In order to verify the optical quality and the accuracy of the optimized filters, a comparison between the simulated and experimental transmission spectra of an optimized DBR filter is taken into account. To simplify the deposition process, an optimized filter with only 13 layers of TiO2 / SiO2 is considered. Based on the thickness data of the optimized design, a DBR filter was deposited by using vacuum coating systems (Univex 400). Comparing simulated data and experimental data, good correlations in the stopband position and stopband width are observed (Fig. 7). Similar to the simulated spectrum, the experimental spectrum also exhibits negligible fringes outside of the stopband. A small shift to longer wavelength of the stopband is most likely caused by variation of the real layer thicknesses. Furthermore, an increase in reflection (equivalent to a decrease in transmission) at the edge of the stopband (at wavelength of 950 nm) is also observed. It is due to the high absorbance of TiO2 in NIR range [28].

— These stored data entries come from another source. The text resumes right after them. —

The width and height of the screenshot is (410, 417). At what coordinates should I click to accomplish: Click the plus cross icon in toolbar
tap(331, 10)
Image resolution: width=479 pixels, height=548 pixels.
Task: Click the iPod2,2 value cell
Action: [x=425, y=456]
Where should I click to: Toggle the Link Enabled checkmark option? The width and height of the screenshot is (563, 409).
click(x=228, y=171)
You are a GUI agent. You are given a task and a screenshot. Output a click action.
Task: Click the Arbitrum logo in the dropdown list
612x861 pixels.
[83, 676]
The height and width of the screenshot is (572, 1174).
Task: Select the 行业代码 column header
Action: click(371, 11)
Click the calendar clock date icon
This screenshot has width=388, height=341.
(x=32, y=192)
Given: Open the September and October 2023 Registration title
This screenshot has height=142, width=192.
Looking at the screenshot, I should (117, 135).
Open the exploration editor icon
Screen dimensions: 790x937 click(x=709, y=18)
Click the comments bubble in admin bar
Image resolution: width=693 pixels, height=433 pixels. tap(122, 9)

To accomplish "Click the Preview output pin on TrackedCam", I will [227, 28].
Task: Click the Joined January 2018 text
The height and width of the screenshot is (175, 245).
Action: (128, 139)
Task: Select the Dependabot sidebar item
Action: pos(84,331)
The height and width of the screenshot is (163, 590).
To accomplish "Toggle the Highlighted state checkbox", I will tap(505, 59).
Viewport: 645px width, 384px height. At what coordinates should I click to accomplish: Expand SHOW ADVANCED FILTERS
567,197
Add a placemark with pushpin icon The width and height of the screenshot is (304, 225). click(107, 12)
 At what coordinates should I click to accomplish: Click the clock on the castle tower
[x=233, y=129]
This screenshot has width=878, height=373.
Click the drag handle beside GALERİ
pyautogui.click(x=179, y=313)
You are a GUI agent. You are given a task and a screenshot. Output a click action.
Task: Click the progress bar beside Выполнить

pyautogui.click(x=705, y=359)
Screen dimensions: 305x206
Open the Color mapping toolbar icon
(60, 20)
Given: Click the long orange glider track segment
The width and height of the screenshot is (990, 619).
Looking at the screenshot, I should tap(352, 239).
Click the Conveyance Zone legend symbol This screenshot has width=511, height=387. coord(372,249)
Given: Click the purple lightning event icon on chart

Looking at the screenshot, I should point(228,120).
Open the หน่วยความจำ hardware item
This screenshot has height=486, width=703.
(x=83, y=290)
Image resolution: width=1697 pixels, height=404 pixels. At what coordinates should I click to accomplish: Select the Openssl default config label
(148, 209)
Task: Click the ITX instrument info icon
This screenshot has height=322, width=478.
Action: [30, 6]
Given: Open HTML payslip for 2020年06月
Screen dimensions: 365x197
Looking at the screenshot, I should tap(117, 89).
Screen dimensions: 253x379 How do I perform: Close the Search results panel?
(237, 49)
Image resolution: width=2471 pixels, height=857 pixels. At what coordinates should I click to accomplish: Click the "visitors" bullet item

Table 1. Layer thickness of TiO 2 /SiO 2 based DBR filter with a central wavelength of 780 nm

Layer No.	Material	Thickness (nm)	Layer No.	Material	Thickness (nm)
1	TiO 2	90.25	14	SiO 2	135.87
2	SiO 2	146.13	15	TiO 2	81.65
3	TiO 2	82.52	16	SiO 2	138.04
4	SiO 2	134.21	17	TiO 2	84.05
5	TiO 2	80.36	18	SiO 2	147.95
6	SiO 2	134.95	19	TiO 2	15.30
7	TiO 2	80.02	20	SiO 2	30.11
8	SiO 2	134.89	21	TiO 2	14.46
9	TiO 2	80.77	22	SiO 2	144.88
10	SiO 2	135.12	23	TiO 2	75.39
11	TiO 2	81.04	24	SiO 2	10.74
12	SiO 2	135.33	25	TiO 2	7.36
13	TiO 2	81.47	26	SiO 2	57.47

Table 2. Layer thickness of TiO 2 /SiO 2 based FP filter with a central wavelength of 780 nm

Layer No.	Material	Thickness (nm)	Layer No.	Material	Thickness (nm)
1	TiO 2	77.95	12	SiO 2	18.49
2	SiO 2	138.73	13	TiO 2	73.34
3	TiO 2	75.86	14	SiO 2	133.07
4	SiO 2	129.57	15	TiO 2	71.73
5	TiO 2	73.79	16	SiO 2	129.47
6	SiO 2	128.23	17	TiO 2	73.79
7	TiO 2	68.95	18	SiO 2	130.95
8	SiO 2	133.26	19	TiO 2	73.27
9	TiO 2	78.68	20	SiO 2	131.28
10	SiO 2	262.87	21	TiO 2	68.29
11	TiO 2	10.07	22	SiO 2	62.08

Fig. 6. Transmission spectra of an initial and an optimized design of a FP filter

Intensity (а.и.)

1.0

0.8

0.6

0.4

0.2

Fig. 7. Simulated and experimental reflection spectra of an optimized DBR filter with 13 layers

Conclusion

In this work DBR and FP filters are designed and optimized to transmit the NIR fluorescent emission at 780 nm from Alexa Fluor 750 dye conjugated onto biological specimens while blocking other wavelengths. It has been shown that the optimized filters still maintain the most important characteristic properties of initial filter designs such as high reflectivity within the stopband, remaining stopband width, and high transmission at the 780 nm peak. Furthermore, by using needle technique, the fringes outside the stopband is significantly suppressed which helps to block all other wavelengths outside the stopband. The simulated reflection spectrum of an optimized DBR filter design containing 13 layers of TiO2 / SiO2 show a good correlation with experimental spectrum. The obtained results can be considered as an important base for the applications of optimized DBR and FP filters in microscopy imaging.